Text provided =>
Emerging Markets Risk.
Non-U.S. Investment
Risk (described below) may be particularly high to the extent a Fund invests in
emerging market securities. Emerging market securities may present issuer,
market, currency, liquidity, legal, political, and other risks different from,
and potentially greater than, the risks of investing in securities and
instruments tied to U.S. or developed non-U.S. issuers. Emerging markets may
have less established legal and accounting systems than those in more developed
markets. Governments in emerging markets may be less stable and more likely to
take extra-legal action with respect to companies, industries, assets, or
foreign ownership than those in more developed markets.
The
economies of emerging markets may be dependent on relatively few industries and
thus affected more severely by local or global changes. Emerging market
securities may also be more volatile, more difficult to value, and have lower
overall liquidity than securities economically tied to U.S. or developed
non-U.S. issuers.
Equity
Risk. Equity
securities represent an ownership interest in an issuer rather than a right to
receive a specified future payment. This makes equity securities more sensitive
than debt securities to changes in an issuer’s earnings and overall financial
condition; as a result, equity securities are generally more volatile than debt
securities. Equity securities may lose value as a result of
changes
relating to the issuers of those securities, such as management performance,
financial leverage, or changes in the actual or anticipated earnings of a
company, or as a result of actual or perceived market conditions that are not
specific to an issuer. Even when the securities markets are generally performing
strongly, there can be no assurance that equity securities held by a Fund will
increase in value. Because the rights of all of a company’s creditors are senior
to those of holders of equity securities, shareholders are least likely to
receive any value if an issuer files for bankruptcy.
Hybrid Securities
Risk. Hybrid
securities are typically subordinated to an issuer’s senior debt instruments;
therefore, they are subject to greater credit risk than those senior debt
instruments. Many hybrid securities are subject to provisions permitting their
issuers to skip or defer distributions under specified circumstances. Hybrid
securities may have limited or no voting rights and may have substantially lower
overall liquidity than many other securities. Certain types of hybrid
securities, such as non-cumulative perpetual preferred stock, are issued
predominantly by companies in the financial services industry and thus may
present increased risk during times of financial upheaval, which may affect
financial services companies more than other types of issuers.

Source excerpt =>
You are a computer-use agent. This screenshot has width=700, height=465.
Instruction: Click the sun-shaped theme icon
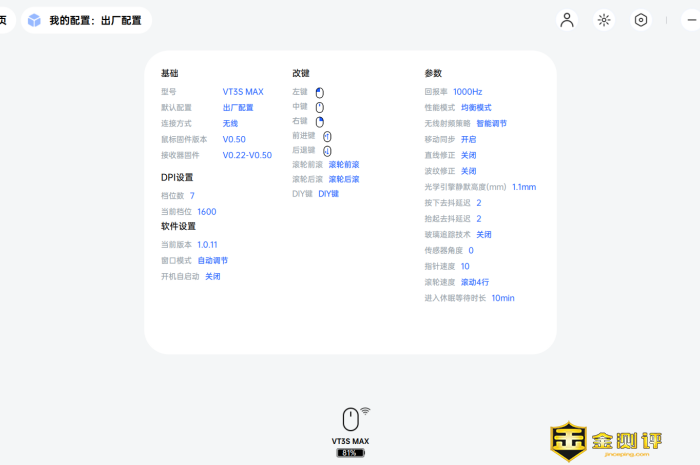point(604,20)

Directive =>
Write the next part of the fund risk disclosure above, starting after its last sentence.

Response =>
Interest Rate
Risk. Debt securities
that pay interest based on a fixed rate are subject to the risk that they will
decline in value if interest rates rise. Interest rate changes may occur
suddenly and unexpectedly, and may be caused by a wide variety of factors
including central bank monetary policy, inflation rates, and general economic
conditions. A Fund may lose money as a result of such movements. The longer the
remaining maturity of a debt security, the more its value is likely to be
affected by changes in interest rates. Debt securities with longer durations
tend to be more sensitive to changes in interest rates, usually making them more
volatile than securities with shorter durations. The values of equity and other
non-debt securities may also decline due to fluctuations in interest rates. A
Fund may choose not to or be unable to hedge itself fully against changes in
interest rates. If a Fund uses derivatives to hedge against changes in interest
rates, those hedges may not work as intended and may decrease in value if
interest rates move differently than anticipated. Interest rates are currently
at or near historically low levels in many developed countries, including the
United States, which increases the risk that interest rates will rise. In the
United States, the Federal Reserve has raised, and may continue, to raise
interest rates.
Non-fixed
rate instruments (i.e., variable and floating rate securities) generally are
less sensitive to interest rate changes but may decline in value if their
interest rates do not rise as much or as quickly as interest rates in general.
Conversely, non-fixed-rate instruments will not generally increase in value if
interest rates decline. If a Fund holds variable or floating rate securities, a
decrease in market interest rates may adversely affect the income received from
such securities.
Liquidity
Risk. Liquidity risk
is the risk that a Fund may not be able to buy or sell an investment at an
advantageous time or price, which could force a Fund to hold a security that is
declining
DODGE & COX FUNDS ∎
PAGE 33
in
value or forego other investment opportunities. An illiquid instrument is harder
to value because there may be little or no market data available based on
purchases or sales of the instrument.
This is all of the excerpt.